MatLab: handling real-time data while trending, continue trend with additional data next iteration

Status
Not open for further replies.

SteveOnYourSide

Mechanical
Feb 26, 2016
5
I have a system here that takes in some data, then needs to decide what to do depending on the data, but no real data yet(...all the pieces clunking along before refining). I was hoping to get some guidance on handling the data.
So, no filters here, just creating a smoothed version (or trend) from the data (time is of the essence in this system's run-time). Starting theory in MatLab, then converting to C/C++ later (I speak MatLab, the other guys speak C; I wish I spoke both). I'll break it down; say you want to, for example:

1. Take in data for 150 (or N) samples, then after that you want to
2. generate a trend for initial data set (from initial sample to N)
3. Taking in new data for 20 (or F) of samples, consider past trend in
the new iteration of current trend (from F to N+F)...keep in mind,
is NOT like: moving F forward and taking a NEW trend across the new
data window, that would not take into account past trend.
4. Repeat 3.

Right now, we've selected "kridging" for smoothing. I have some code that runs, though I'm not entirely sure it's doing what I really want.
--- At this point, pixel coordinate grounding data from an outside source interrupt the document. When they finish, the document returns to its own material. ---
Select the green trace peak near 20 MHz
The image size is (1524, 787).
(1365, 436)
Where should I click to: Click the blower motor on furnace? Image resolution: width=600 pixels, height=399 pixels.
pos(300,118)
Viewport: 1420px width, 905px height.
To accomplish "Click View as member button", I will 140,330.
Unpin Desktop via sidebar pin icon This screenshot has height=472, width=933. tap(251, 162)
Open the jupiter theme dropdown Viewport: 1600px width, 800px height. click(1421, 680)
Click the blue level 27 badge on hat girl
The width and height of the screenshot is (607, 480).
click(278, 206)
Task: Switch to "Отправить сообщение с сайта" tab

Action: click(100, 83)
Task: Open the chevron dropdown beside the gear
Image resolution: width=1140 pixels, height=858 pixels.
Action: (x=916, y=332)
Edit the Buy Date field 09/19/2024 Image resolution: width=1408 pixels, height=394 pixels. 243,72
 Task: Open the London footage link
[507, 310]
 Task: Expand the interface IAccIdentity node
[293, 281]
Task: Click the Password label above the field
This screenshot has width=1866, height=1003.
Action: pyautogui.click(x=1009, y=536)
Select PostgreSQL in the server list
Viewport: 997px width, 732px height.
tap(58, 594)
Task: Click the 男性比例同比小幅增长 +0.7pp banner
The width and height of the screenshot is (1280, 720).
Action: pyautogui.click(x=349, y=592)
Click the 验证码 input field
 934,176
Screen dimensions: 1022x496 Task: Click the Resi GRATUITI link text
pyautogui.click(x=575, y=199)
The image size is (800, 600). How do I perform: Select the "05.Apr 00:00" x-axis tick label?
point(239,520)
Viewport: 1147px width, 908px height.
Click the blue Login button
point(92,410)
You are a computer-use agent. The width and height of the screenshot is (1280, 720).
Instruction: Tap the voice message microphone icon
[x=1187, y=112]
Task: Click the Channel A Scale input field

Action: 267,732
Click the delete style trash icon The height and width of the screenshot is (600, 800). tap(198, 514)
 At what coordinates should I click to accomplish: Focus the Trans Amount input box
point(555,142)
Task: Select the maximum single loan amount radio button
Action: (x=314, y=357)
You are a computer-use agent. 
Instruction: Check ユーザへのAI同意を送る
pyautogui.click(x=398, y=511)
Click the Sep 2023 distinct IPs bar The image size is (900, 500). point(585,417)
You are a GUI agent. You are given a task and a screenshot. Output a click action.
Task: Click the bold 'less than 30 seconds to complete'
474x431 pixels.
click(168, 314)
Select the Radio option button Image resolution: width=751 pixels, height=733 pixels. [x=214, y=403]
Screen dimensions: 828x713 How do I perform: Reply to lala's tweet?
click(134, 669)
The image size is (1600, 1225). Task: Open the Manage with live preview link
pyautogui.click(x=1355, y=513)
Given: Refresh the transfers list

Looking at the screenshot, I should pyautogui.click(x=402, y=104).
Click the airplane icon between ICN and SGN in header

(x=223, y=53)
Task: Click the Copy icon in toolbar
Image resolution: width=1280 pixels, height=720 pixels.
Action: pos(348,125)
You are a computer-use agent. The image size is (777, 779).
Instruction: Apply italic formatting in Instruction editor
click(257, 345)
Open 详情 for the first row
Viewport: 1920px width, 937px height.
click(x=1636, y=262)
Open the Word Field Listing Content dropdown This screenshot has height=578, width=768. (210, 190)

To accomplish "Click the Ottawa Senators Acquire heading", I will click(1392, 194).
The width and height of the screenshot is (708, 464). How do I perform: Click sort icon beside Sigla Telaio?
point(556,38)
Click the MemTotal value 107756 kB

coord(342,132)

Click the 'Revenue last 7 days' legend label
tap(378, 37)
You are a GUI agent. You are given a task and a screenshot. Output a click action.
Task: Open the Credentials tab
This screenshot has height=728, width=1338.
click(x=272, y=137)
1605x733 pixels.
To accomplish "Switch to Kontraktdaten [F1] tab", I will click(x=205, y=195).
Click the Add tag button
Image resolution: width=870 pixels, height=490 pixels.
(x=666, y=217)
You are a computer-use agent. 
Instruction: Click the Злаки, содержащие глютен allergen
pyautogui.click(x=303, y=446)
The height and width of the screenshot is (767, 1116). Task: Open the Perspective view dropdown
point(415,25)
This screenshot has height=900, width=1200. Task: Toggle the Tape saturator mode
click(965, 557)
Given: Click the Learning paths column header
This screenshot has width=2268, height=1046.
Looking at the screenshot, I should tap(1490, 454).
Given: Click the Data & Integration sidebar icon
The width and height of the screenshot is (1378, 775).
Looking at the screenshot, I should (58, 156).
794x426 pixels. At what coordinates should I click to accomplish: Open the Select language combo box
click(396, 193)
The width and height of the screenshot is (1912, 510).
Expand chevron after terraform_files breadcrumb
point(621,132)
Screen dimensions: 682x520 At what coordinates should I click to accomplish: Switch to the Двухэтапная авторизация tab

The data for testing code is fake, but one important anomaly is mimicked in the fake data: a sharp spike at about the 1000 sample mark lasting about 45 samples (see picture).
JustData_jtwv4u.jpg

(y-data included as attachment...if anyone would like to plug it into code and run)
The question is...if you're running in data at real-time (almost) and want to ignore this or similar anomalies via computational and statistical methods, how should I go about doing this to maintain the trend from the first chunk of data, then continue on with smaller chunks of data being added. I have seen some other examples, but unfortunately nothing like this in MatLab that I can interpret. Here's the code I'm working with (thanks to developer of KrigingP.m):

Code:
    x=0:1:1000; % sample number.
    %y= sorry, really long, included as txt link in post.
    sigma=2; % for use with Kriging function (Standard deviation).
    
    N=150; % total number of samples in each interpolation.
    F=20; % number of samples added/discarded each time.
    k=1; % separate counter, so I can move where loop starts and nothing breaks.
    m=0; % counter for conditional statement control.
    for j=950:1:length(y) % run through number of samples.
        if k==N+1 & m==0
            figure
            plot(x(j-N:j),y(j-N:j),'r-'); %plot data.
            hold on
            [Res]=KrigingP([x(j-N:j)' y(j-N:j)'],1,sigma,2,3); %calculate krig.
            yTrend(j-N:j)=Res(:,2);
            
            plot(x(j-N:j),yTrend(j-N:j),'b-'); % plot krig-ed interpolation.
            axis( [ x(j-N) x(j) 0 6 ] ); % for prediction: x(j+F+1)
            legend('Data','Kriging','Location','NorthEast');
            hold off
            m=m+1;
        elseif  (mod(k,F)==0) & (j < length(y)-N) & m==1 % do if j=every N and j<N from the end of y and (j>N, but not before first if has run)
            figure % ('units','normalized','outerposition',[0 0 1 1])
            plot(x(j-N:j),y(j-N:j),'r-'); %plot data.
            hold on
            [Res]=KrigingP([x(j-N:j)' y(j-N:j)'],1,sigma,2,3);
            yTrend(j-N:j)=Res(:,2);
            [Res]=KrigingP([x(j-N:j)' yTrend(j-N:j)'],1,sigma,2,3); %create trend
            yTrend(j-N:j)=Res(:,2);
            
            plot(x(j-N:j),yTrend(j-N:j),'b-'); % plot krig-ed interpolation.
            plot(Res(:,1),Res(:,2),'b-'); % plot krig-ed interpolation.
            axis( [ x(j-N) x(j) 0 6 ] );
            legend('Data','Kriging','Location','NorthEast');
            hold off
        elseif j>=1200 % early limit for code testing (less figures made).
            %fprintf('break'); % for debugging.
            break
        else
            %fprintf('else, j= %d \n',j); %for debugging
        end
        k=k+1;
    end

Here's an example output plot:
TrendWithAnomaly_eudpsf.jpg

Later, this will be used to mathematically match a function to the trend and plug-in a prediction point some number of samples ahead (say maybe 20-50). Which is why it's important to travel across the anomaly with little influence to the trend.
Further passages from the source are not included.